Gonzalo Lizardo
En los últimos tres meses, malicioso, el
azar puso en mi atril tres biografías de escritores hechas por escritores,
entre ellas, El acueducto infinitesimal, que
el poeta Ernesto Lumbreras escribió sobre el poeta Ramón López Velarde o, más
exactamente, sobre su vida en la Ciudad de México a principios del siglo XX. Un
libro muy lujoso, editado por Calygramma, pródigo en ilustraciones y en notas
eruditas, que satisface con creces lo que anhela cualquier lector de este
subgénero metaliterario: conocer los vínculos que unen al creador con su alma y
con su prójimo, con su siglo y con su escritura.
De inicio,
confesaré que he disfrutado este libro como si fuera una novela de amor: la
emotiva crónica del cortejo con que el poeta provinciano se propuso seducir a
la capital mexicana. Así describe Lumbreras el instantáneo embeleso del niño
Ramón, a sus 7 años, cuando viajó por primera vez a la metrópoli: “Todo lo
asombra, lo conmueve y lo excita (…) el traqueteo y las chispas de los tranvías
eléctricos en el Zócalo, la elegancia y el garbo de las señoras y señoritas que
caminan por Plateros, muy distintas en su vestir en comparación con sus
paisanas”.[1]
Este idilio
tuvo, por cierto, un escenario sobrehumano: entre el declive del porfiriato y
la violencia revolucionaria que por décadas desangró a nuestro país. En vez de
mermar su ánimo, estas adversidades fortalecieron la vocación del poeta y su
pluma periodística, que lo empujó a expresar públicamente sus convicciones. Si
bien su fe cristiana no se contradecía en un principio con su maderismo, pronto
se puso a prueba su ideario, cuando el Partido Católico Nacional rompió con
Madero para apoyar el cuartelazo de Huerta. Autoexiliado de la capital, el
poeta vivió tiempos de zozobra y turbulencia, que Lumbreras describe con
destreza, mientras desovilla la maraña política y cultural de nuestro país,
desde la caída de Díaz hasta el ascenso de Carranza. Una maraña semejante, por
cierto, a la que hoy ovilla nuestros días.

EJERCICIOS ESCRITOS =>
1 – Según el texto sobre El acueducto infinitesimal, ¿qué edad tenía Ramón cuando viajó por primera vez a la metrópoli?
2 – Escribe lo que sigue a la última oración del texto sobre El acueducto infinitesimal.

DATOS PROPORCIONADOS =>
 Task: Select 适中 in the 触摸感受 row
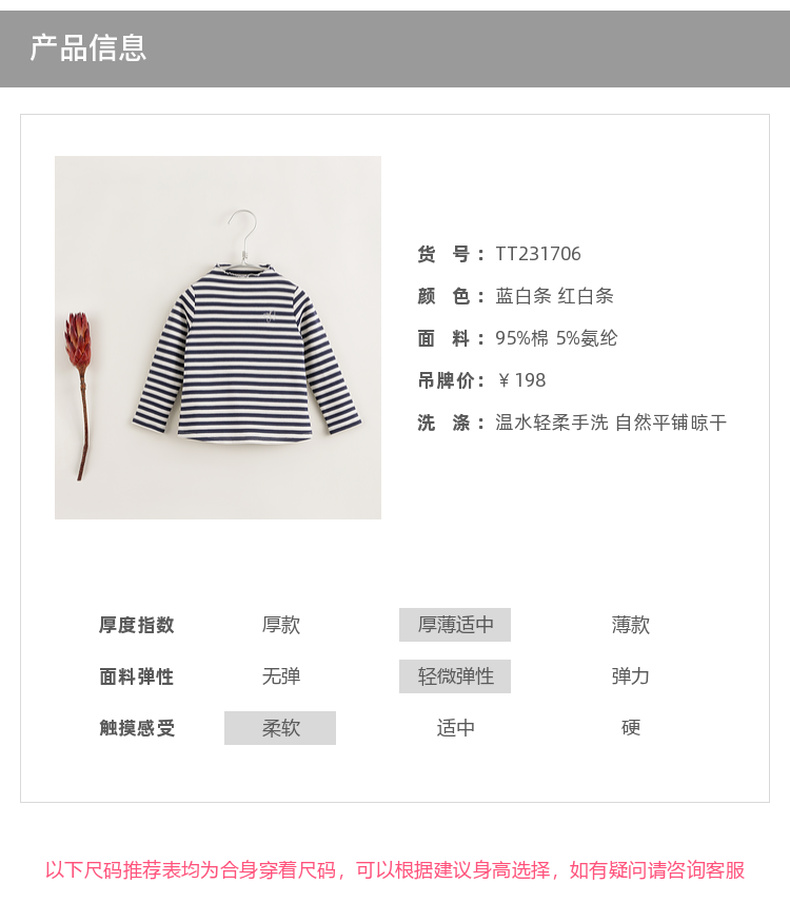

SOLUCIONARIO =>
1 – Tenía 7 años.

2 –
Solo entonces
pudo el poeta consumar su idilio. En esa amada, ingrata metrópoli —que entonces
contaba con apenas 329 mil habitantes— aparecieron sus primeros libros, La sangre devota (1916) y Zozobra (1919), lo mismo que La suave patria (1921), el poema que lo
consagró por siempre. Pero el himeneo duró muy poco, hasta ese fatídico 19 de
junio, cuando una gitana anticipó su muerte y el poeta dio su último paseo,
enfermo de bronconeumonía, “del centro de la Capital a su casa, de noche y bajo
una llovizna”,[2]
cuando expiró en el regazo de su amante; triste, solitario y febril como en una
novela de amor.
[1] Lumbreras, Ernesto, El acueducto infinitesimal. Ramón López Velarde en la Ciudad de México
1912-1921, Calygramma, México 2019, p. 14.
[2] Ibíd., p. 138.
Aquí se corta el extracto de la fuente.